Top of DATA RECORDS

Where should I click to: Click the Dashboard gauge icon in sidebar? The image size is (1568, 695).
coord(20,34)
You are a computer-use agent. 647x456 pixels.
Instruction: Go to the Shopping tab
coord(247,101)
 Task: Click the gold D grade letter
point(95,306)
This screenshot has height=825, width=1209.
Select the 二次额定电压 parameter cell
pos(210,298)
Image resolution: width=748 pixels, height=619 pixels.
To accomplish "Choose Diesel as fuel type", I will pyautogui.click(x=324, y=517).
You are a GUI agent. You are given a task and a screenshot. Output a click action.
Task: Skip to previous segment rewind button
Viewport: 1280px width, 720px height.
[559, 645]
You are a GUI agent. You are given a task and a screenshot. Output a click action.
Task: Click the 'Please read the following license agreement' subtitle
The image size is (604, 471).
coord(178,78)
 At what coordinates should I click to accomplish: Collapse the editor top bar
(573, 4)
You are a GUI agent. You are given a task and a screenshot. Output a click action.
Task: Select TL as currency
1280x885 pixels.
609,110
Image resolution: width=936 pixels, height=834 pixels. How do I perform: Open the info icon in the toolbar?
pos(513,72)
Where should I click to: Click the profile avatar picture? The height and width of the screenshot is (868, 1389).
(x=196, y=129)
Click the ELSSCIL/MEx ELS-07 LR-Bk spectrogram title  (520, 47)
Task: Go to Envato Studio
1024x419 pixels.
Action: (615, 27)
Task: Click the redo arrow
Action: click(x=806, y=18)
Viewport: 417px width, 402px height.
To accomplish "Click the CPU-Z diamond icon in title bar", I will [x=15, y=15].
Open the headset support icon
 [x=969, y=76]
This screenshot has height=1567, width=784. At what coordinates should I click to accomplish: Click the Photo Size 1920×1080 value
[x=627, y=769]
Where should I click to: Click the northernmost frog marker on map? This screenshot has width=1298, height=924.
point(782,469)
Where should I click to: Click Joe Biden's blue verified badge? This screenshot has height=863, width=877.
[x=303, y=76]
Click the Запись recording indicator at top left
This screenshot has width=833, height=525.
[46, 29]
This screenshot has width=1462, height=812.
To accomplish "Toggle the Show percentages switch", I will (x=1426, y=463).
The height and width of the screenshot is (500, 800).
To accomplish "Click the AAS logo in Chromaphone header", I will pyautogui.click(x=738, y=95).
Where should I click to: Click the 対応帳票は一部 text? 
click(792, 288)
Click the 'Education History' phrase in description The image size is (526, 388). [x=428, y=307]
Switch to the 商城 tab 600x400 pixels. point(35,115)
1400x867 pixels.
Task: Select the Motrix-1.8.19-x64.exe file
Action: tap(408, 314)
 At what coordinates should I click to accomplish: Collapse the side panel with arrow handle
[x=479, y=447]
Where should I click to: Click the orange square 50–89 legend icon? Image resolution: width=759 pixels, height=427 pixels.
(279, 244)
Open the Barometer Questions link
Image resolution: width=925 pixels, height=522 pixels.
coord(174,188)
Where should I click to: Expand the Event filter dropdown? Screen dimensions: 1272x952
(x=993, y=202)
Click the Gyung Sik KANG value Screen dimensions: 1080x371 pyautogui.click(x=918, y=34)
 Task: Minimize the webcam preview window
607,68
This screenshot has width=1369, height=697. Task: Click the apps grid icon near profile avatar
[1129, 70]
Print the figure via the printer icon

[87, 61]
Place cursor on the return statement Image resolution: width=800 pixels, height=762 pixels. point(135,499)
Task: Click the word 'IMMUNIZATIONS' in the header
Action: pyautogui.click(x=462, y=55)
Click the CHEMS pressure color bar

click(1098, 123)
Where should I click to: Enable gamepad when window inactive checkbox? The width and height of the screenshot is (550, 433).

Bottom of DATA RECORDS

WHAT IS BEING ASKED: An exact copy of every record is needed, so retype them all.

ANSWER TO THE EXERCISE:
Where should I click to: Click the Dashboard gauge icon in sidebar? The image size is (1568, 695).
coord(20,34)
You are a computer-use agent. 647x456 pixels.
Instruction: Go to the Shopping tab
coord(247,101)
 Task: Click the gold D grade letter
point(95,306)
This screenshot has height=825, width=1209.
Select the 二次额定电压 parameter cell
pos(210,298)
Image resolution: width=748 pixels, height=619 pixels.
To accomplish "Choose Diesel as fuel type", I will pyautogui.click(x=324, y=517).
You are a GUI agent. You are given a task and a screenshot. Output a click action.
Task: Skip to previous segment rewind button
Viewport: 1280px width, 720px height.
[559, 645]
You are a GUI agent. You are given a task and a screenshot. Output a click action.
Task: Click the 'Please read the following license agreement' subtitle
The image size is (604, 471).
coord(178,78)
 At what coordinates should I click to accomplish: Collapse the editor top bar
(573, 4)
You are a GUI agent. You are given a task and a screenshot. Output a click action.
Task: Select TL as currency
1280x885 pixels.
609,110
Image resolution: width=936 pixels, height=834 pixels. How do I perform: Open the info icon in the toolbar?
pos(513,72)
Where should I click to: Click the profile avatar picture? The height and width of the screenshot is (868, 1389).
(x=196, y=129)
Click the ELSSCIL/MEx ELS-07 LR-Bk spectrogram title  (520, 47)
Task: Go to Envato Studio
1024x419 pixels.
Action: (615, 27)
Task: Click the redo arrow
Action: click(x=806, y=18)
Viewport: 417px width, 402px height.
To accomplish "Click the CPU-Z diamond icon in title bar", I will [x=15, y=15].
Open the headset support icon
 [x=969, y=76]
This screenshot has height=1567, width=784. At what coordinates should I click to accomplish: Click the Photo Size 1920×1080 value
[x=627, y=769]
Where should I click to: Click the northernmost frog marker on map? This screenshot has width=1298, height=924.
point(782,469)
Where should I click to: Click Joe Biden's blue verified badge? This screenshot has height=863, width=877.
[x=303, y=76]
Click the Запись recording indicator at top left
This screenshot has width=833, height=525.
[46, 29]
This screenshot has width=1462, height=812.
To accomplish "Toggle the Show percentages switch", I will (x=1426, y=463).
The height and width of the screenshot is (500, 800).
To accomplish "Click the AAS logo in Chromaphone header", I will pyautogui.click(x=738, y=95).
Where should I click to: Click the 対応帳票は一部 text? 
click(792, 288)
Click the 'Education History' phrase in description The image size is (526, 388). [x=428, y=307]
Switch to the 商城 tab 600x400 pixels. point(35,115)
1400x867 pixels.
Task: Select the Motrix-1.8.19-x64.exe file
Action: tap(408, 314)
 At what coordinates should I click to accomplish: Collapse the side panel with arrow handle
[x=479, y=447]
Where should I click to: Click the orange square 50–89 legend icon? Image resolution: width=759 pixels, height=427 pixels.
(279, 244)
Open the Barometer Questions link
Image resolution: width=925 pixels, height=522 pixels.
coord(174,188)
Where should I click to: Expand the Event filter dropdown? Screen dimensions: 1272x952
(x=993, y=202)
Click the Gyung Sik KANG value Screen dimensions: 1080x371 pyautogui.click(x=918, y=34)
 Task: Minimize the webcam preview window
607,68
This screenshot has width=1369, height=697. Task: Click the apps grid icon near profile avatar
[1129, 70]
Print the figure via the printer icon

[87, 61]
Place cursor on the return statement Image resolution: width=800 pixels, height=762 pixels. point(135,499)
Task: Click the word 'IMMUNIZATIONS' in the header
Action: pyautogui.click(x=462, y=55)
Click the CHEMS pressure color bar

click(1098, 123)
Where should I click to: Enable gamepad when window inactive checkbox? The width and height of the screenshot is (550, 433).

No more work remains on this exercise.